Originally published in the Cardiff Rugby programme 18 February 2023.

It would be nice to be able to take a step back from the consistently surprising world of Welsh rugby politics and finally be able to focus on matters on the field.

Unfortunately this is not going to be that week.

At time of writing any hopes that the departure of Steve Phillips might introduce a short period of calm have been well and truly cast aside. The off field drama is moving so quickly that by Saturday's game, this short article may well be out of date.

What is clear is that, with hindsight, a player strike threatening the golden goose that is 6 Nations rugby was perhaps inevitable. A consequence of months of prevarication and time wasting when important work needed to be done. Any look back at events of the past year does not paint the WRU in a good light to say the least. After CF10 and others stepped up our criticism of the union in an attempt to change the narrative and make the Welsh rugby public aware of these issues, the then chief executive of the WRU described criticism of his organisation as "inappropriate°. It now looks like the criticism was very much appropriate. Our biggest failing was probably not making more of a noise sooner.

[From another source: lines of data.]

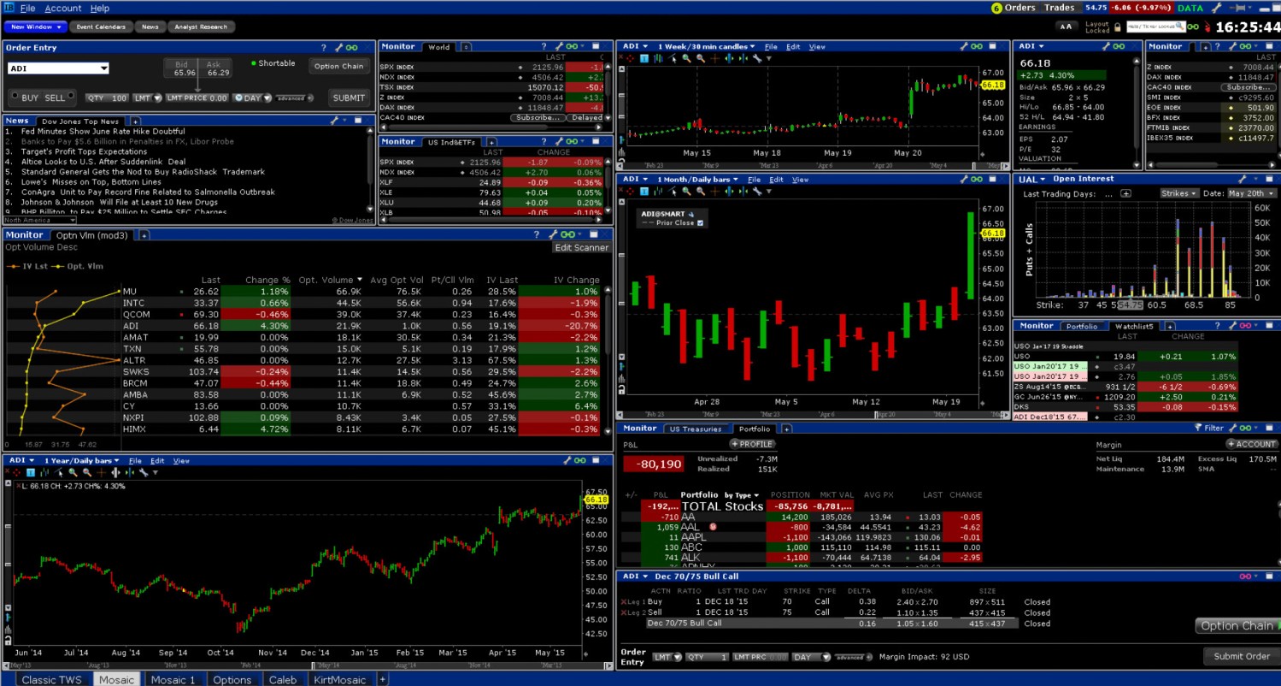Click the blue T icon in 1 Year chart toolbar
This screenshot has height=686, width=1281.
coord(31,472)
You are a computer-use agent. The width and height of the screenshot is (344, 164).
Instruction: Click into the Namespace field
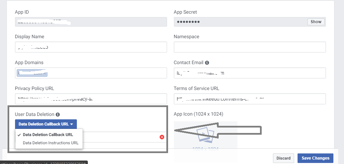[x=250, y=47]

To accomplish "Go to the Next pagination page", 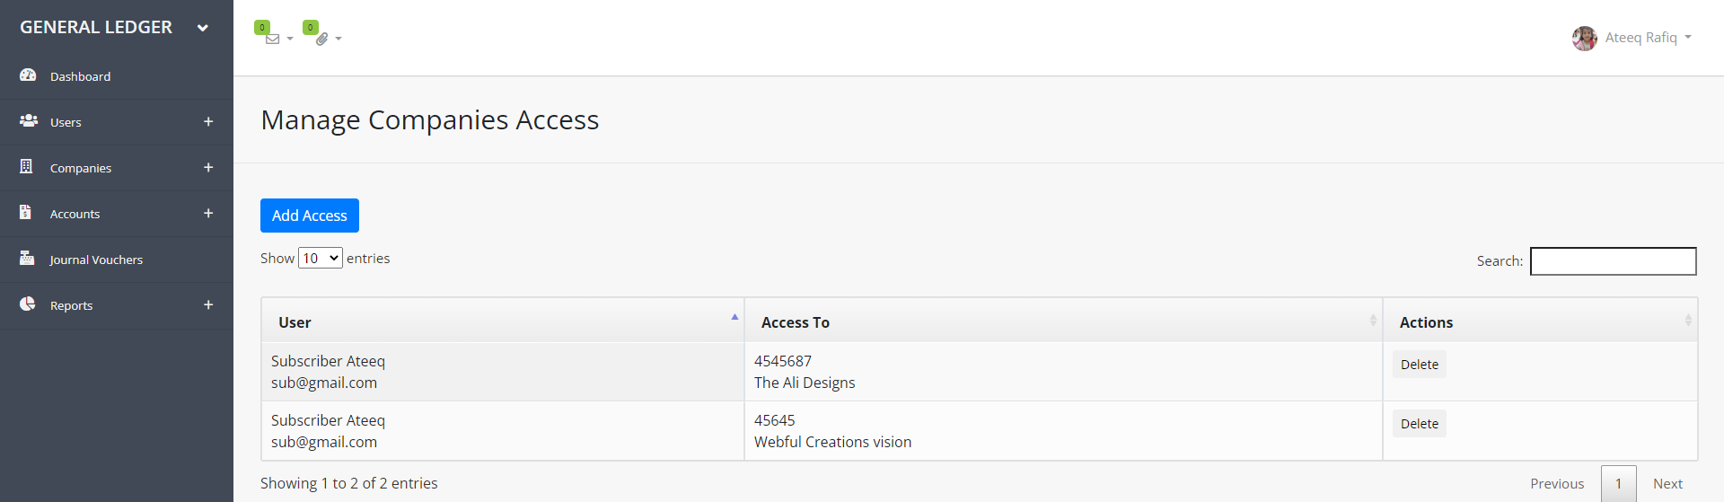I will [x=1667, y=483].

Throughout, we've tried to make the point that professional rugby is mostly not about household names and Netflix documentaries. It's mostly about players making relatively small amounts, academy players striving to beat the odds to achieve a dream, and numerous backroom and admin staff trying to earn a living in what has become an absurdly turbulent environment. The lack of understanding and respect for this from some on social media is perhaps to be expected but it's truly shocking that this attitude seems to have been reciprocated by those at the top of the WRU over the past few years.

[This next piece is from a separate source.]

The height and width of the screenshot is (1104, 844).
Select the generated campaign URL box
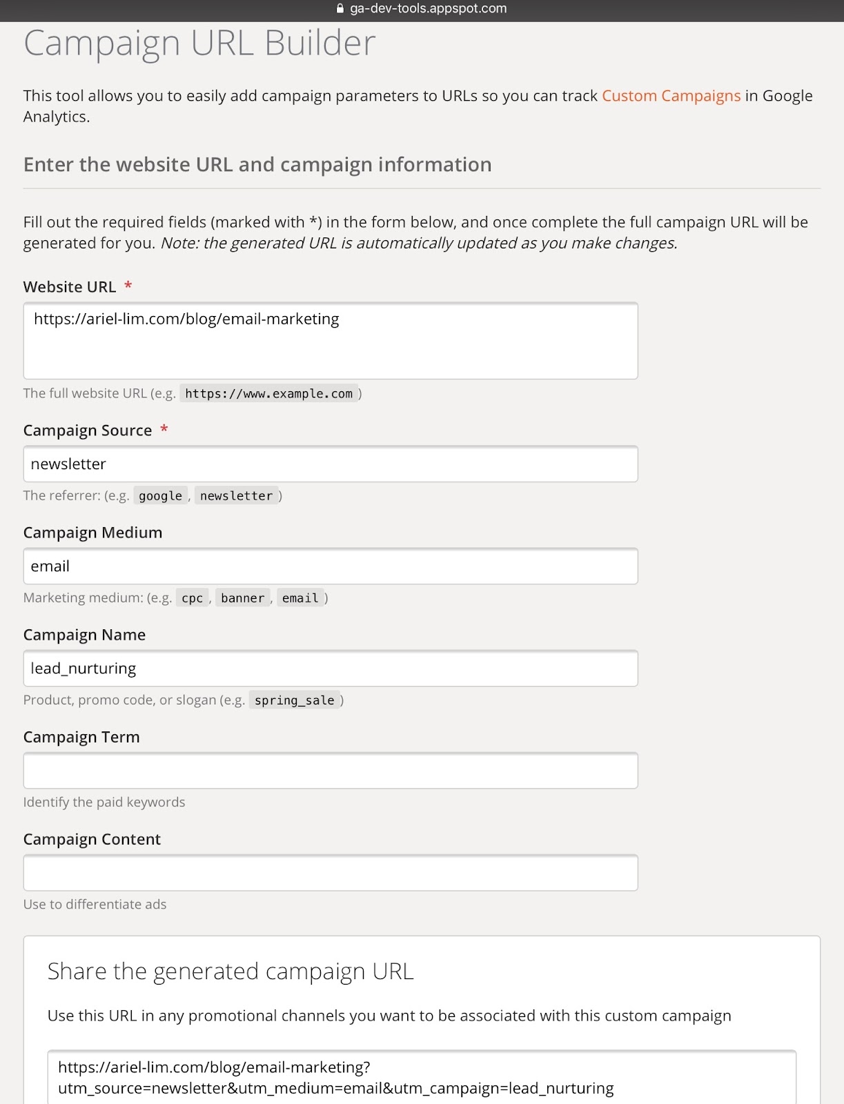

In truth, the events of the past week and the past few months perhaps have to be seen as the inevitable conclusion of 10-15 years of muddled thinking and misplaced priorities at the top of the Welsh game. Leadership has at best been incompetent and lacking in vision. At worst it's simply been absent. The toxic culture at the top of the game has of course been laid out for all to see in recent weeks. It remains to be seen whether Nigel Walker in his interim role will be able to provide some of the leadership that has been lacking. To his credit he did what his predecessor refused to for so long and sat down to speak with CF10 and the rest of JSG this week.

Change of some sort is coming. It's sorely needed. It would be nice if we could finally stop having to say that.